Screenshot grounding data
• • • • • • •
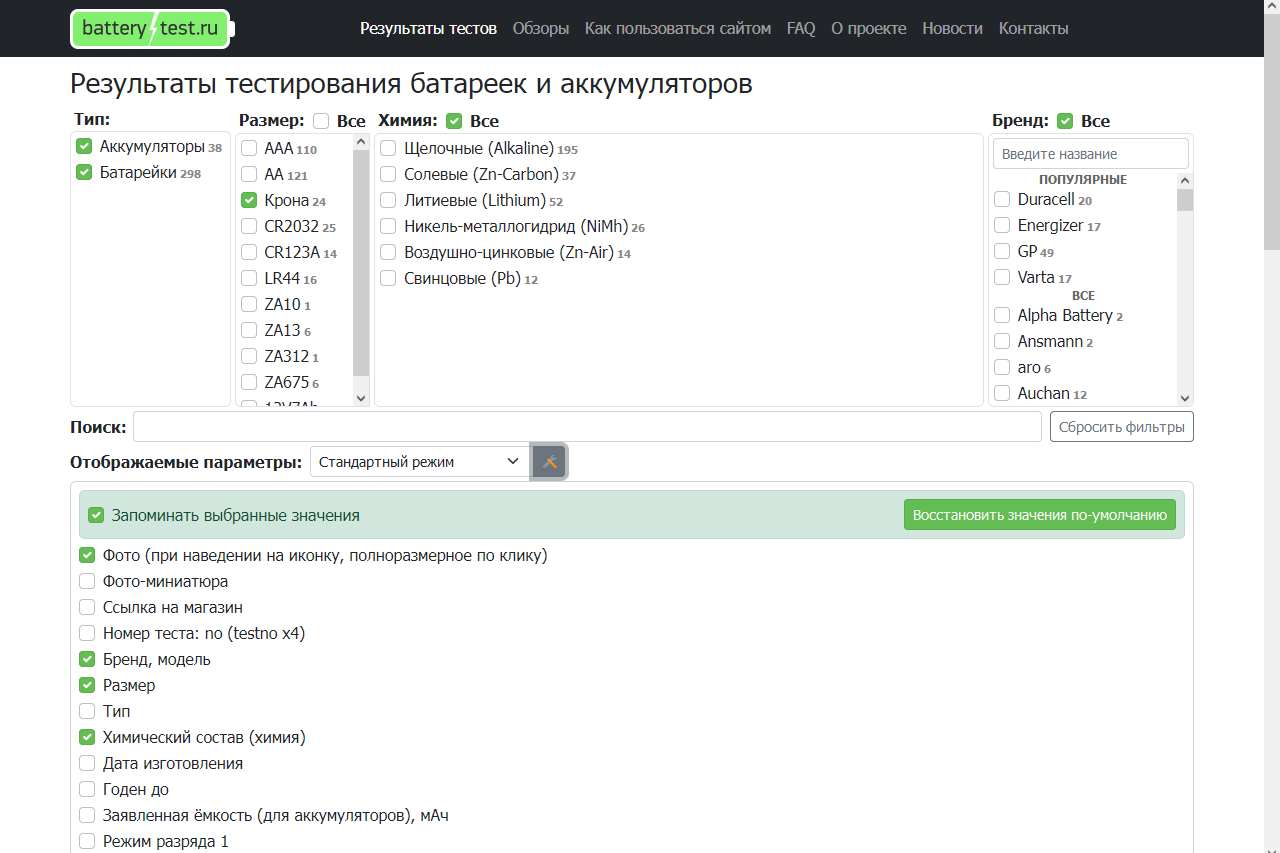Enable the Дата изготовления display parameter

pyautogui.click(x=86, y=762)
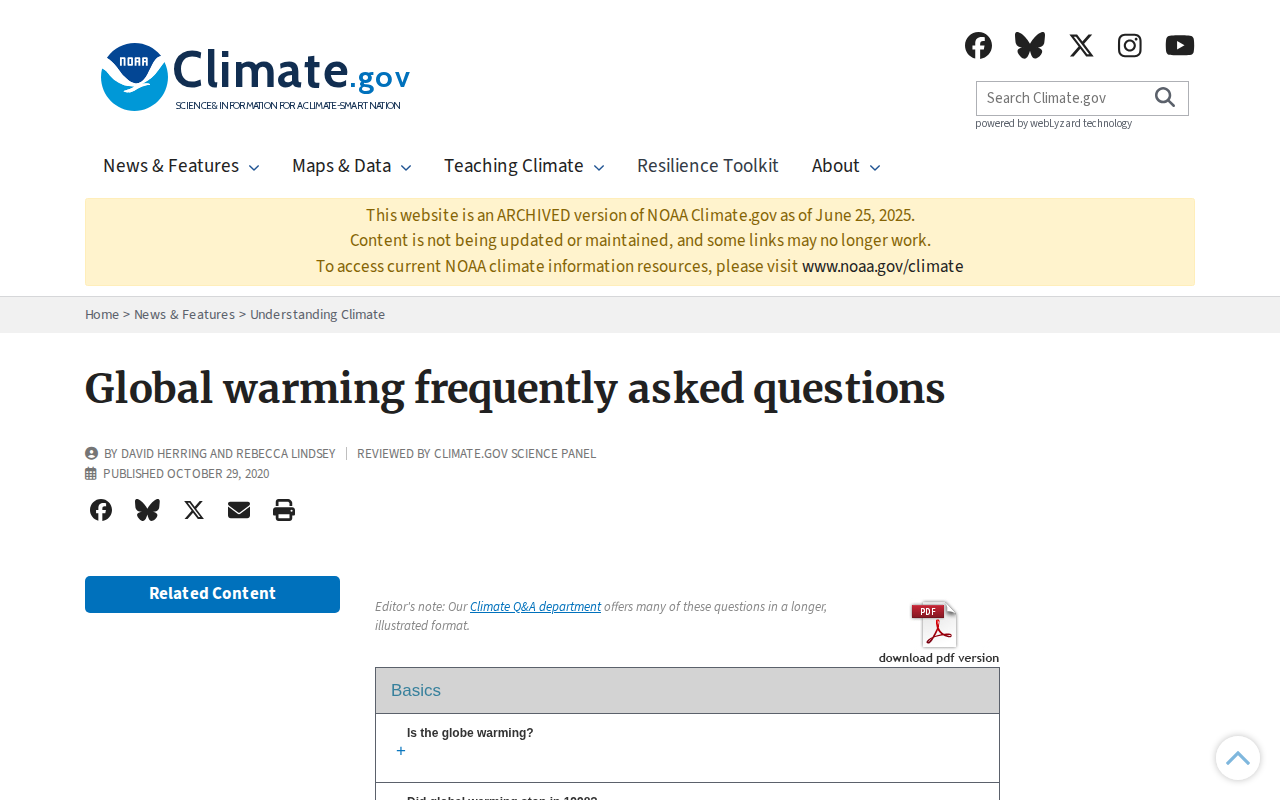Screen dimensions: 1280x800
Task: Open the About menu
Action: [846, 166]
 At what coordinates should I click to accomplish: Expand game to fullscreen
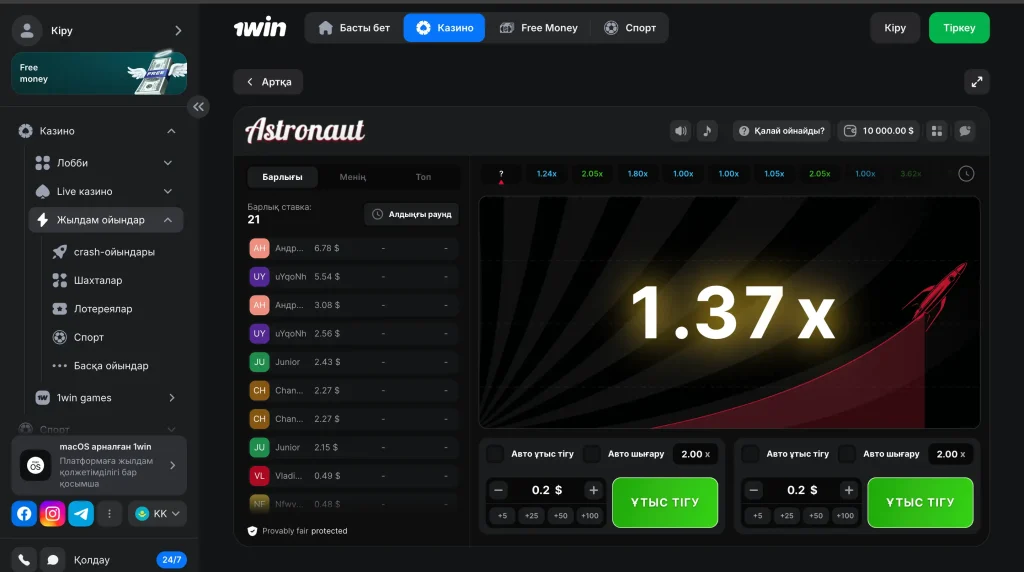click(976, 82)
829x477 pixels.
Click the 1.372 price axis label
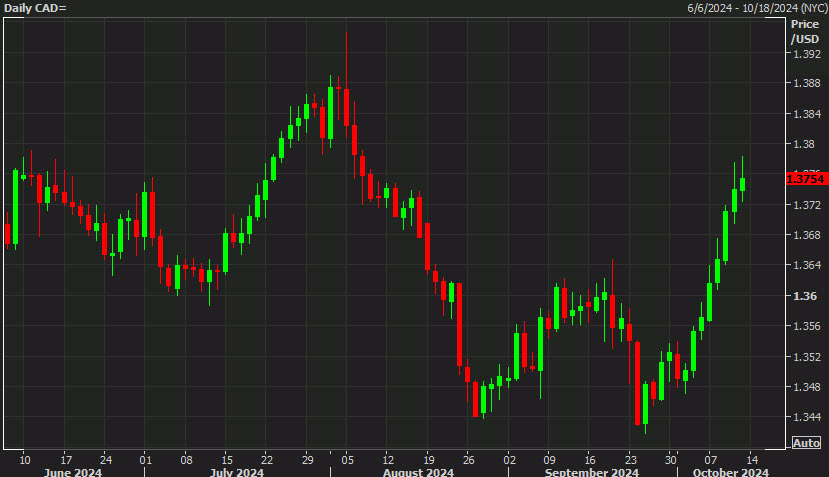tap(807, 205)
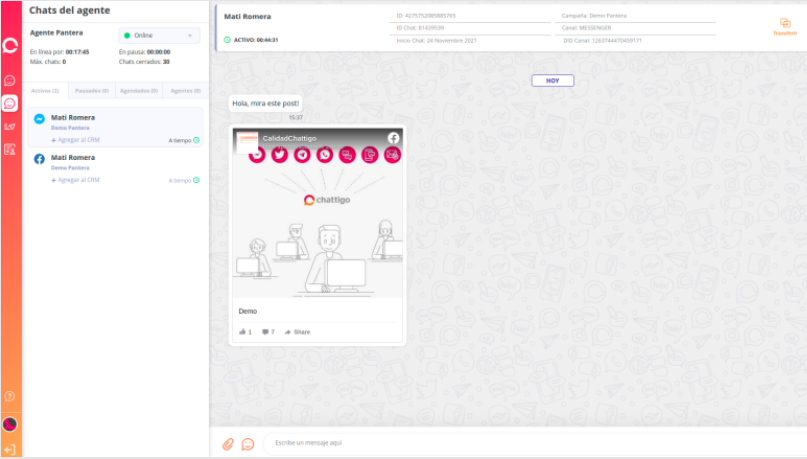807x459 pixels.
Task: Click the user avatar in the sidebar
Action: (10, 424)
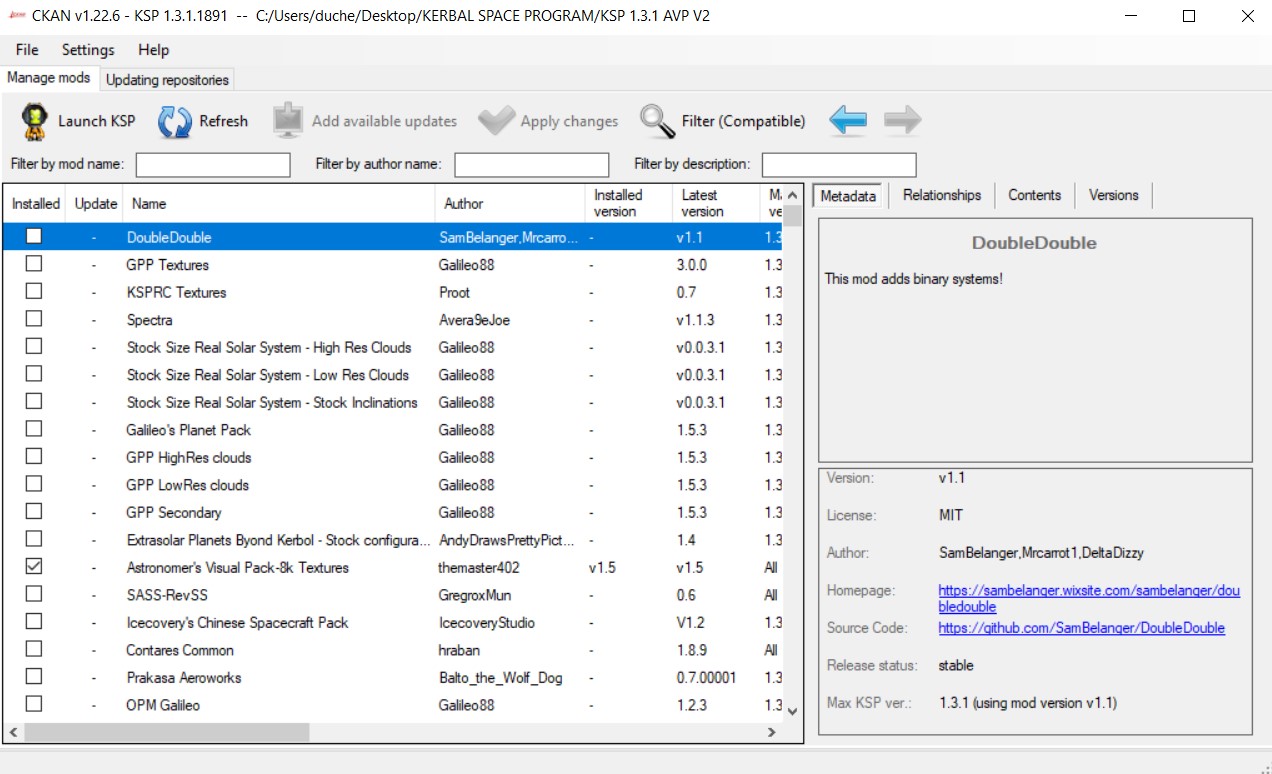Open the sambelanger.wixsite.com homepage link

(1088, 591)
• • • • • • •
WHAT YOU HAVE TO DO =>
Return exactly the lines from the line with "At what coordinates" through the last line of the data above, both included; pictures do not go in the answer.

RESULT OF THIS EXERCISE =>
 At what coordinates should I click to accomplish: Expand game to fullscreen
click(976, 82)
829x477 pixels.
Click the 1.372 price axis label
tap(807, 205)
807x459 pixels.
Task: Click the user avatar in the sidebar
Action: (10, 424)
Open the sambelanger.wixsite.com homepage link

(1088, 591)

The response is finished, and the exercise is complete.